There are crises at home with a Charity I am the chair of the board of trustees for my sins and they keep having meetings at 6 am my time, plus I’m too tired to be dealing with all the griping and in-fighting long-distance anyway. I’m starting to think more than one person there has serious mental or cognitive issues too! I see it everywhere I look now, lol.

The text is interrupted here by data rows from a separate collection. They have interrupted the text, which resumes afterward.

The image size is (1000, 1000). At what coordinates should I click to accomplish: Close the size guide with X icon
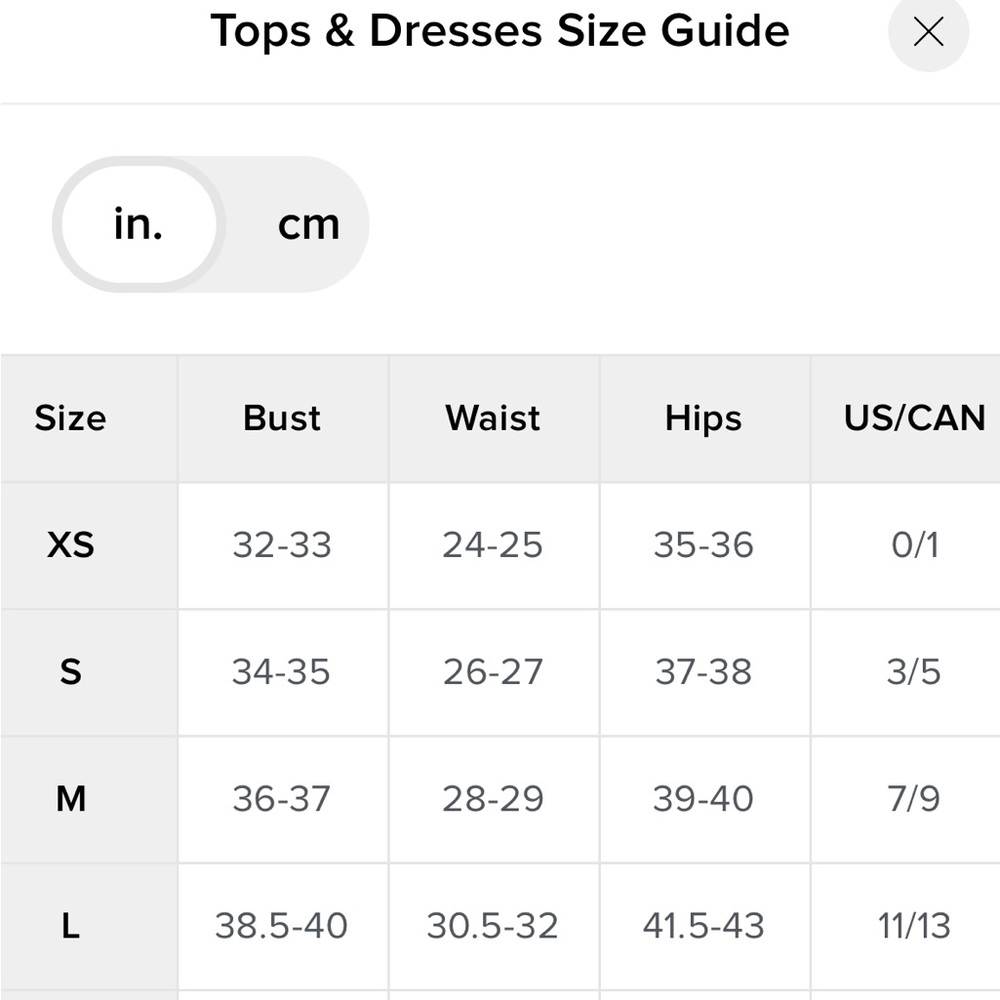pos(928,32)
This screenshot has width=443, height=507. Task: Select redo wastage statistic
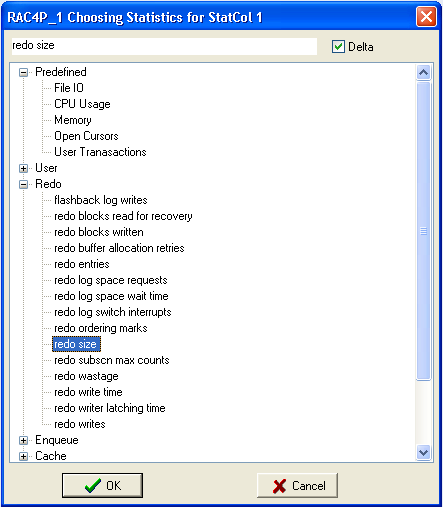coord(86,376)
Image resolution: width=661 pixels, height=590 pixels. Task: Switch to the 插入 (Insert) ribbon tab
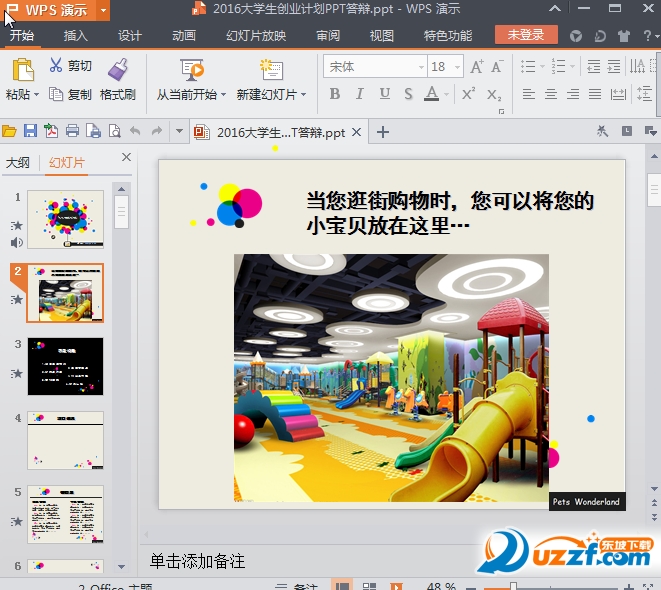(76, 36)
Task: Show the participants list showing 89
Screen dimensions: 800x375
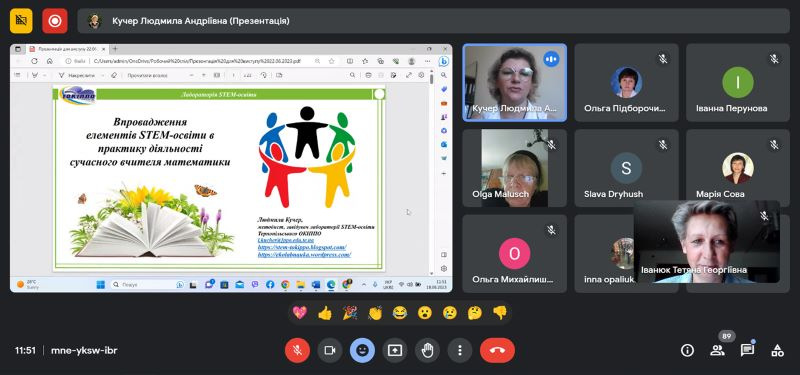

Mum’s supposed to be the one who forgets everything, but I just can’t hold it all in my head! I’ve done the US POA wills etc and paid a hefty lawyer bill, but now have to do it all again for UK because they are different. I also can’t afford to fund it all, and mum can, but I have to go begging to her all the time and she immediately forgets what she agreed to or why I need her to go to an appointment at bank, lawyer or to sign something! My idiot cousin keeps ringing up and lamenting to mum that she is moving back to England forever (she says, “I am? No I am not!!” and how he will miss her (he never called or visited once) when I have assured her it’s just a holiday, thanks a bunch cuz! I’m hoping to bring her back temporarily to US in autumn for a medical appointment but it depends how fast her dementia progresses. She won’t be entitled to NHS treatment until she sells her house and gets her ancient UK passport renewed which is a nightmare, and she will lose her US healthcare if she lets it lapse because she now has cancer diagnosed in January, which is now a pre-existing condition under treatment here (it seems to be under control for now).